Anti-Money Laundering Regulations were also updated earlier this year - the key change being the removal of an approved list of jurisdictions with equivalent standards, instead transferring the onus onto individual entities to make their own assessments as part of their AML procedures. Fresh guidance notes were issued and these can be found here.
FATCA & CRS - DITC Portal
The Department for International Tax Cooperation (DITC) has now launched their new online portal. This replaces the AEOI Portal previously used for FATCA and CRS reporting. 16 December 2020 is both the FATCA/CRS reporting deadline and the CRS filing declaration deadline. DITC Portal - DITC Portal User Guide
Furthermore, a new CRS compliance form has been released and all Cayman FIs will need to complete this annually. For the 2019 reporting year, the filing deadline for this form is 31 March 2021.

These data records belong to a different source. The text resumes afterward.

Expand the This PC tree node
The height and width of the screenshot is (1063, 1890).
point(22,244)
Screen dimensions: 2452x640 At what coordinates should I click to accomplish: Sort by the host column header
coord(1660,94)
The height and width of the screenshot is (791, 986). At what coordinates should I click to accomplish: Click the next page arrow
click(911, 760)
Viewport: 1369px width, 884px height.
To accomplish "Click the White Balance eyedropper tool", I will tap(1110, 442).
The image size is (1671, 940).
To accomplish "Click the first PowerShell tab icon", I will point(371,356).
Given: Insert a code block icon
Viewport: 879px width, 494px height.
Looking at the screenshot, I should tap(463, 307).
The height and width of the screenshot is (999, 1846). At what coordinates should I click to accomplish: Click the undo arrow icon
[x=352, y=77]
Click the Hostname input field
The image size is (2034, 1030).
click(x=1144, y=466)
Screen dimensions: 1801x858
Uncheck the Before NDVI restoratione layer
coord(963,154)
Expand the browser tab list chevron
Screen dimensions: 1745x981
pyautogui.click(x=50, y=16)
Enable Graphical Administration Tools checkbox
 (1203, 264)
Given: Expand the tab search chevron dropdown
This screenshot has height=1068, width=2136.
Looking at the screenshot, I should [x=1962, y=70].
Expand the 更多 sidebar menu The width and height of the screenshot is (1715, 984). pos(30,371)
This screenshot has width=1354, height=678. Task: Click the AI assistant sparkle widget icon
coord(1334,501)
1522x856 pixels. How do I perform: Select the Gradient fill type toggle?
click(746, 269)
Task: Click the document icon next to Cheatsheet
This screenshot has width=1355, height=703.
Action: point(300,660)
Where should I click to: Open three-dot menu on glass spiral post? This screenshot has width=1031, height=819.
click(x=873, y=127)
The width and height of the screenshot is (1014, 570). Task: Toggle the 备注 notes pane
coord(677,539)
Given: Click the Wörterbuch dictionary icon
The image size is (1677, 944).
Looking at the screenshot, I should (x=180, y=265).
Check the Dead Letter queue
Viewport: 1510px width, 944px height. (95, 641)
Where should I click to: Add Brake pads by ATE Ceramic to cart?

As always at this time of the year, managers should consider the wind-up process for any unnecessary structures. This year, with the added regulatory measures and CIMA filing fees, more managers may seek such action. Anyone considering this option will have to move fast. The process can be relatively straightforward but there are some key timelines that must be met to avoid 2021 CIMA and Companies Registrar fees.
Any entity still registered with CIMA on 31 December 2020 will incur 2021 fees. Similarly, any company that has not held its final general meeting and submitted the relevant documents to the Registrar by 31 January 2021 will incur 2021 annual fees.
Even if these timelines have been met you should be aware that FATCA and CRS reporting for 2020 should still be filed at the appropriate time. More info on liquidations can be found here.
Finally, with 2020 being the year it was, it is understandable that the audit firms will be approaching 2020 year-end audits with extra caution.
It can be expected that any breakdown in controls procedures, e.g. due to working from home arrangements, will lead to a shift towards a fully substantive testing approach. Furthermore, auditors will likely pay particular attention to management’s assessment of ongoing concern. For any entities with large holdings in underlying investments it can be assumed the same level of attention will be paid to these investments.
While there is unlikely to be dramatic change to the prior year’s procedures and audit approach, be prepared for enhanced scrutiny during the audit period.